[Start of Attachment]

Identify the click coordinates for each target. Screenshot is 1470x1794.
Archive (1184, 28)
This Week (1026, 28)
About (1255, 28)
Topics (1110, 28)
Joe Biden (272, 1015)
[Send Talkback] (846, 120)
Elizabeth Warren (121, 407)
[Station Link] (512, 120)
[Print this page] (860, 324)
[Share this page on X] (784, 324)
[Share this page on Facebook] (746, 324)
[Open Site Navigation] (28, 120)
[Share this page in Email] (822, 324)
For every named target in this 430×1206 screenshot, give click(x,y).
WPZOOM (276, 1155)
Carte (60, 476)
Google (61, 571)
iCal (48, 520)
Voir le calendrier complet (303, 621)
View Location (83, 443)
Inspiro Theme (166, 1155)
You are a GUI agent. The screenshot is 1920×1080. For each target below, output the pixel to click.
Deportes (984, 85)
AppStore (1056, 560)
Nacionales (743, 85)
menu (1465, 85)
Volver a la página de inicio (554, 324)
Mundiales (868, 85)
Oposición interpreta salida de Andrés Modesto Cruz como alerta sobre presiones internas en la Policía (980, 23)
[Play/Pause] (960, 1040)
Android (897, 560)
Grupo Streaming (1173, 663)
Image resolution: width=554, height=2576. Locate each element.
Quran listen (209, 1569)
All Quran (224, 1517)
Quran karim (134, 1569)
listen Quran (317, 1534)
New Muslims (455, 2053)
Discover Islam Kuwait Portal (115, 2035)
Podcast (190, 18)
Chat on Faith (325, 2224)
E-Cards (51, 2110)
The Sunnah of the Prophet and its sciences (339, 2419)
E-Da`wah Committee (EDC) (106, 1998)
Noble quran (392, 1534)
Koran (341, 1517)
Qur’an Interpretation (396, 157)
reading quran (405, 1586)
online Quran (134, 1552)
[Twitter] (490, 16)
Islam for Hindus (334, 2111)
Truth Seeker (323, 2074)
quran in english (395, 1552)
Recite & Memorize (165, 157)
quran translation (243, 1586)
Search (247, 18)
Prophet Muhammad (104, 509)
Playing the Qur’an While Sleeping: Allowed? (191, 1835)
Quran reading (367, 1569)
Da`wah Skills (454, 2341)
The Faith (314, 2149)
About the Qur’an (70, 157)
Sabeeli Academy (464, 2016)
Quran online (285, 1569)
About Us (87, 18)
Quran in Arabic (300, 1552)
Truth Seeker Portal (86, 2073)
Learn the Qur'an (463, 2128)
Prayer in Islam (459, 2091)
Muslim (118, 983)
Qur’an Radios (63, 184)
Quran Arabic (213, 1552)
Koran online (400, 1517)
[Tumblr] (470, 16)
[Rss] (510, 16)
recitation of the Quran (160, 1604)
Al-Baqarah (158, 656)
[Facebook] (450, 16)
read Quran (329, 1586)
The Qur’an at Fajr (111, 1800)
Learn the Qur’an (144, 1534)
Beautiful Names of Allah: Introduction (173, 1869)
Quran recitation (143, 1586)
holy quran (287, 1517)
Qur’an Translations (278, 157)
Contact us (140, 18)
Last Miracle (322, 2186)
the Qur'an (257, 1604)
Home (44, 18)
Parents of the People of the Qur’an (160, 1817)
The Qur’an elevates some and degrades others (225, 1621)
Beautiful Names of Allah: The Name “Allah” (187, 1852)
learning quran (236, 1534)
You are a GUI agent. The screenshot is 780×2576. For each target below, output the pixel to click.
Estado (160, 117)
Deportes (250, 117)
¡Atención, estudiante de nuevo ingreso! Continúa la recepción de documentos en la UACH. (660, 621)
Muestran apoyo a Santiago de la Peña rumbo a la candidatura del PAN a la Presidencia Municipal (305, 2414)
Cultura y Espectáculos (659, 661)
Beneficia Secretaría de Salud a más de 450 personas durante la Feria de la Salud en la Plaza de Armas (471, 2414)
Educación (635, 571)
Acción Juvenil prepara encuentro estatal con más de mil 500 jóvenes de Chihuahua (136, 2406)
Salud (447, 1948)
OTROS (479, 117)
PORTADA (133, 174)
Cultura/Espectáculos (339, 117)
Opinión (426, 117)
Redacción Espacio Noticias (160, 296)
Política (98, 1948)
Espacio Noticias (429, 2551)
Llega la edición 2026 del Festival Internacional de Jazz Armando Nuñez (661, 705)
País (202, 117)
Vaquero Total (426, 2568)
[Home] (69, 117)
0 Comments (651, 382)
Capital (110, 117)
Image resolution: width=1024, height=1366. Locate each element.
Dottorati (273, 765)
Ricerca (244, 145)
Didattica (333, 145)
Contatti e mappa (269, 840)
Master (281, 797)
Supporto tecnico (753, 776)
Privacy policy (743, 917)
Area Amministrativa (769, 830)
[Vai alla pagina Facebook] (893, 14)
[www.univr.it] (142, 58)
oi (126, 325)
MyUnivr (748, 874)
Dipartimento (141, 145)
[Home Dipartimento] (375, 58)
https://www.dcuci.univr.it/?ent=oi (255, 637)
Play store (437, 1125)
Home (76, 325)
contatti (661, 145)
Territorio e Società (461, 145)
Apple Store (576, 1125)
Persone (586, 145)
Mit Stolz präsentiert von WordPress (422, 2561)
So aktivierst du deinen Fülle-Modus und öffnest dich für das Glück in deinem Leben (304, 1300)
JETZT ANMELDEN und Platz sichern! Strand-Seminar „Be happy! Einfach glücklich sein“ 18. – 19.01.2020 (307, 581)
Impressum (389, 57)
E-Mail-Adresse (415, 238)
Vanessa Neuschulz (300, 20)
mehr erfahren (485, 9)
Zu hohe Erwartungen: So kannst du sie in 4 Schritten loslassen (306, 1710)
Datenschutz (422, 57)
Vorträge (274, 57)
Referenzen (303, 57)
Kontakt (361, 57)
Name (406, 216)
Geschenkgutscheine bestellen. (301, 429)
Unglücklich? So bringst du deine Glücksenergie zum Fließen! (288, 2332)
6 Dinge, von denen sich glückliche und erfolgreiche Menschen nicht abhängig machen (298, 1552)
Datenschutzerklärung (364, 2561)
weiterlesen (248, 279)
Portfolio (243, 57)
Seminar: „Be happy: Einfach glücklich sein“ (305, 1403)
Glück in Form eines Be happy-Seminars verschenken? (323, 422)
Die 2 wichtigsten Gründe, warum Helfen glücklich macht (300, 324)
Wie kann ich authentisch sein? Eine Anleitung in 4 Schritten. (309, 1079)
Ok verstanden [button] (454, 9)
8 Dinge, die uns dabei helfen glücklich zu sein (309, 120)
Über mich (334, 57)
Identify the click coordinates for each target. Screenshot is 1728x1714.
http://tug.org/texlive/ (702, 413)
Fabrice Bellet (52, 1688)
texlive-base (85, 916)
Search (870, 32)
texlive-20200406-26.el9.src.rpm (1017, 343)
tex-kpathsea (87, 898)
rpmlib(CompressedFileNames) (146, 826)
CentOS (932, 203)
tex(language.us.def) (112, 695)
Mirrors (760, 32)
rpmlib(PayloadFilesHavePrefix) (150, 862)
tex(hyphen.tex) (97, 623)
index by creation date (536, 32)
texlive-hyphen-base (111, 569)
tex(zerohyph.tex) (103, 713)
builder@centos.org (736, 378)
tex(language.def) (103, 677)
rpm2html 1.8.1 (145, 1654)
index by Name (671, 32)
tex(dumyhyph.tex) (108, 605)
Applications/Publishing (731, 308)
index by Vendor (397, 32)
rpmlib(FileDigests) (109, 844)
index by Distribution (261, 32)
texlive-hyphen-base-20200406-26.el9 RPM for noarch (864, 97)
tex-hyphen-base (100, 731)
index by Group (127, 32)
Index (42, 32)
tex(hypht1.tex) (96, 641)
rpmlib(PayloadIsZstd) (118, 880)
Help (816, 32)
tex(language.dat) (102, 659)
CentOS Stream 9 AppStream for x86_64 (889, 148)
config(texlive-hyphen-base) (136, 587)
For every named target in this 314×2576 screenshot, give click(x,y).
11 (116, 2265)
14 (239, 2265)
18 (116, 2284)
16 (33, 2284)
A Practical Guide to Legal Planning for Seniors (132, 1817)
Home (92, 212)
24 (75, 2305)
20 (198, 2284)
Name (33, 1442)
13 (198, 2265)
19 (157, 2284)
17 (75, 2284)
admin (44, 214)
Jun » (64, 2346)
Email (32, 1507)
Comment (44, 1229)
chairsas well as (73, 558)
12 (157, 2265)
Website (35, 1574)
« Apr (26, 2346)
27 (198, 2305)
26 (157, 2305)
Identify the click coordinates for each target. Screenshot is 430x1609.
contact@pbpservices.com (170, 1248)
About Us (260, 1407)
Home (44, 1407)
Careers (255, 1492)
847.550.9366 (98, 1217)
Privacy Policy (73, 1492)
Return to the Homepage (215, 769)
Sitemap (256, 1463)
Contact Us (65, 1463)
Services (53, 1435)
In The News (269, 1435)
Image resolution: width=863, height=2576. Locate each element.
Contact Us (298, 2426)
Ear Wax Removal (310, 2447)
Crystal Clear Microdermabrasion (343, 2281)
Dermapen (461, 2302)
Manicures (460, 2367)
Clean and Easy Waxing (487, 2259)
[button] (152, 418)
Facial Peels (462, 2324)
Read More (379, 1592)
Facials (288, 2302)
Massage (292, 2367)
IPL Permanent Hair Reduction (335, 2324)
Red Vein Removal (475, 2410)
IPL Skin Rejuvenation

[End of Attachment]

**WHAT THE TASK REQUIRES:** Beginning at the line above that contains "MyUnivr (748, 874)", return each line exactly through the line that contains "Unglücklich? So bringst", and no others.

**REPLY TO THE EXERCISE:**
MyUnivr (748, 874)
Dipartimento (141, 145)
[Home Dipartimento] (375, 58)
https://www.dcuci.univr.it/?ent=oi (255, 637)
Play store (437, 1125)
Home (76, 325)
contatti (661, 145)
Territorio e Società (461, 145)
Apple Store (576, 1125)
Persone (586, 145)
Mit Stolz präsentiert von WordPress (422, 2561)
So aktivierst du deinen Fülle-Modus und öffnest dich für das Glück in deinem Leben (304, 1300)
JETZT ANMELDEN und Platz sichern! Strand-Seminar „Be happy! Einfach glücklich sein“ 18. – 19.01.2020 (307, 581)
Impressum (389, 57)
E-Mail-Adresse (415, 238)
Vanessa Neuschulz (300, 20)
mehr erfahren (485, 9)
Zu hohe Erwartungen: So kannst du sie in 4 Schritten loslassen (306, 1710)
Datenschutz (422, 57)
Vorträge (274, 57)
Referenzen (303, 57)
Kontakt (361, 57)
Name (406, 216)
Geschenkgutscheine bestellen. (301, 429)
Unglücklich? So bringst du deine Glücksenergie zum Fließen! (288, 2332)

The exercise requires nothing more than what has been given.